| Compiti da svolgere |
A. Trascrivi dal brano sull'adozione la parte che inizia con "I punti 8 e" e va avanti fino a "diritto realmente esigibile.".
B. Traduci in inglese questa frase del brano sull'adozione: "I veri genitori e la vera famiglia, con la sua rete di parentela, sono quelli adottivi."

| Brano proposto |

━━━━━━━━━━

Dal momento in cui viene dichiarata l’adozione, la famiglia adottiva del bambino diventa quindi la sua vera e unica famiglia.

I quattro punti successivi rammentano agli operatori l’importanza di preparare il bambino adottabile ai cambiamenti e ricordano ai genitori adottivi la delicatezza dell’inserimento nella famiglia. L’ampio spazio dedicato a questi aspetti – ben noti sia ai genitori adottivi sia a quelli affidatari – fa sorgere il sospetto che per gli autori della Carta l’adozione (o l’affido, ma la Carta stessa sembra non distinguere perfettamente) sia un atto, alla fin fine, compiuto con superficialità se non addirittura con violenza. E non il gesto di disponibilità e di amore che invece è.

I punti 8 e 9 ci appaiono come gli unici condivisibili, poiché richiamano l’attenzione sull’aiuto che spetta ai genitori adottivi nella società e al loro bambino nell’ambiente scolastico. Purtroppo nulla si dice del supporto necessario per garantire il diritto ad essere adottati anche a bambini portatori di handicap, malati o soltanto più grandicelli, né della necessità che il sostegno genericamente previsto dalla legge 149/2001 proprio per queste adozioni, si tramuti finalmente in un diritto realmente esigibile.

Il punto 10 è del tutto fuorviante. Viene dichiarato il diritto del bambino di incontrarsi con i suoi familiari, ma in ciò vi è un evidente errore di forma: un figlio adottato si incontra quotidianamente con i suoi familiari, che sono, non solo per la legge, ma per i sentimenti e per l’amore che legano tutti i figli ai loro genitori, quelli adottivi. I veri genitori e la vera famiglia, con la sua rete di parentela, sono quelli adottivi. Quanto al poter conoscere “i genitori che mi hanno fatto nascere” con cui si prosegue al punto 10, giova ricordare che questo non è previsto dalla nostra legge come un diritto. È una possibilità ammessa al compimento dei 25 anni (solo in casi eccezionali dopo i 18 anni) per alcuni figli adottivi, a esclusione di quelli non riconosciuti alla nascita. Questo perché il legislatore prima e la Corte costituzionale poi hanno ritenuto fosse prioritario il diritto della partoriente che decide di non riconoscere il proprio nato: la scelta di non riconoscere un bambino come figlio, nella consapevolezza di non poterlo crescere, è una scelta di responsabilità, che garantisce il diritto alla vita e a crescere in una famiglia per il neonato. Ed è una scelta che va rispettata e tutelata.

━━━━━━━━━━

| Elenco voci |
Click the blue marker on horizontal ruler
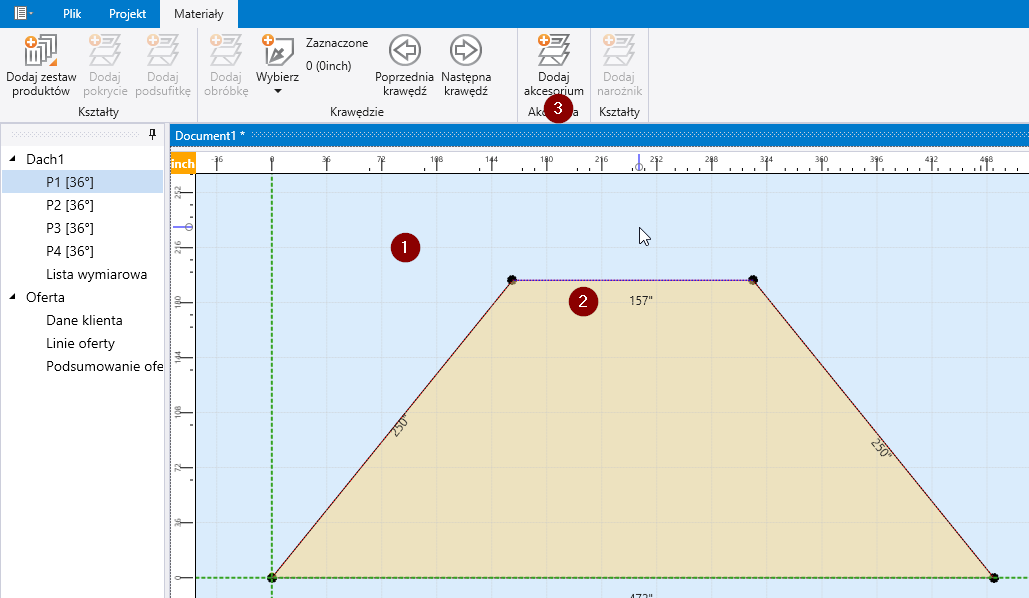This screenshot has height=598, width=1029. [x=639, y=163]
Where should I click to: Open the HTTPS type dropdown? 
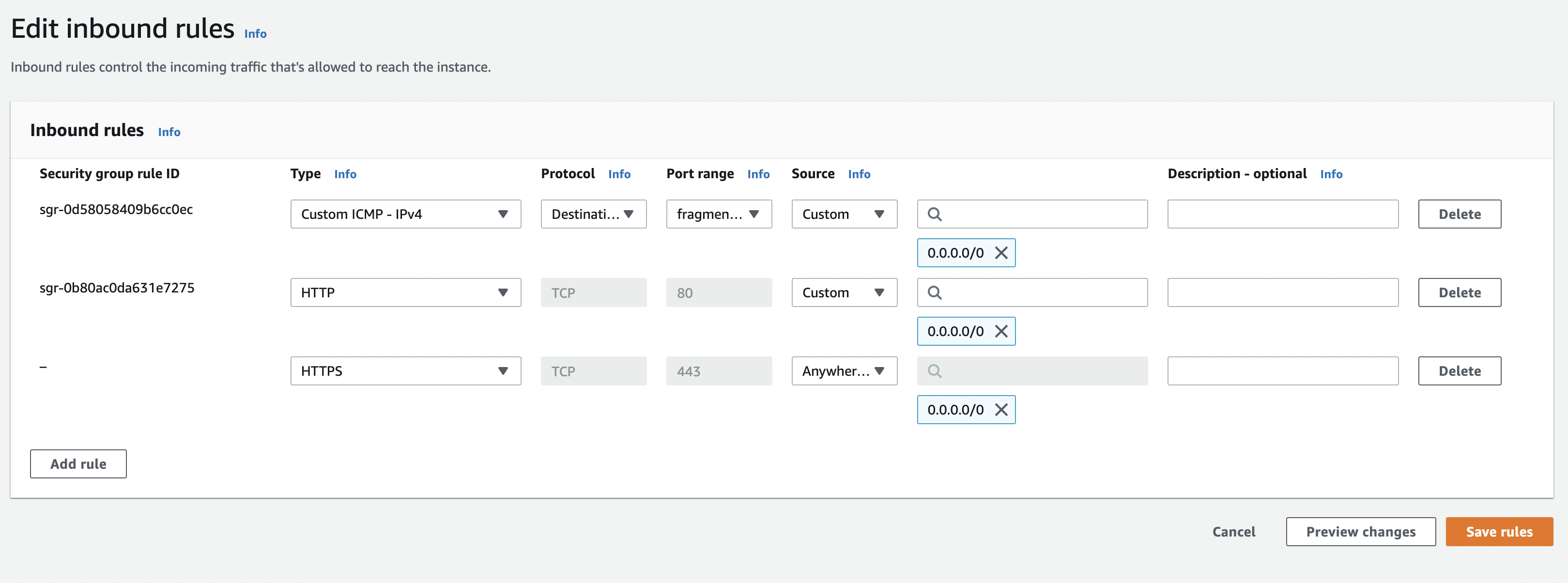(405, 371)
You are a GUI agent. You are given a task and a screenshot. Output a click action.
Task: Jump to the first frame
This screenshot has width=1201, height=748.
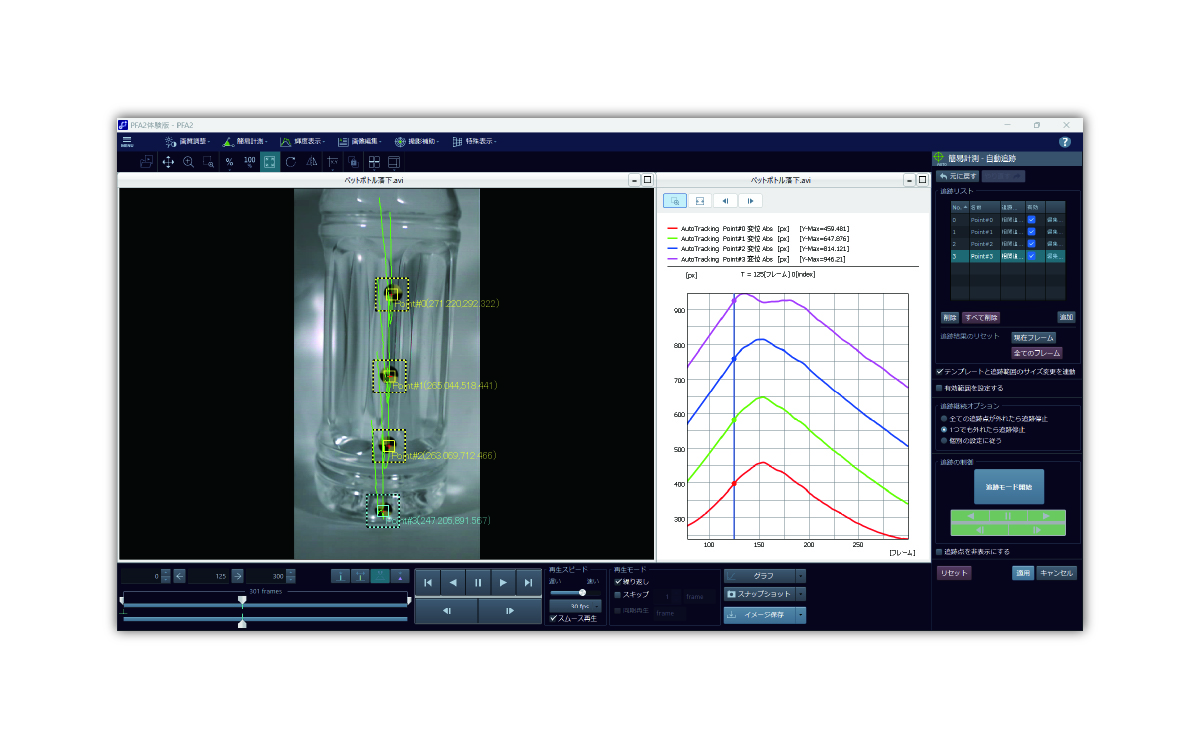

━━━━━━━━━━

| Risposte ai compiti |
A.
I punti 8 e 9 ci appaiono come gli unici condivisibili, poiché richiamano l’attenzione sull’aiuto che spetta ai genitori adottivi nella società e al loro bambino nell’ambiente scolastico. Purtroppo nulla si dice del supporto necessario per garantire il diritto ad essere adottati anche a bambini portatori di handicap, malati o soltanto più grandicelli, né della necessità che il sostegno genericamente previsto dalla legge 149/2001 proprio per queste adozioni, si tramuti finalmente in un diritto realmente esigibile.

B. The real parents and the real family, with its network of relatives, are the adoptive ones.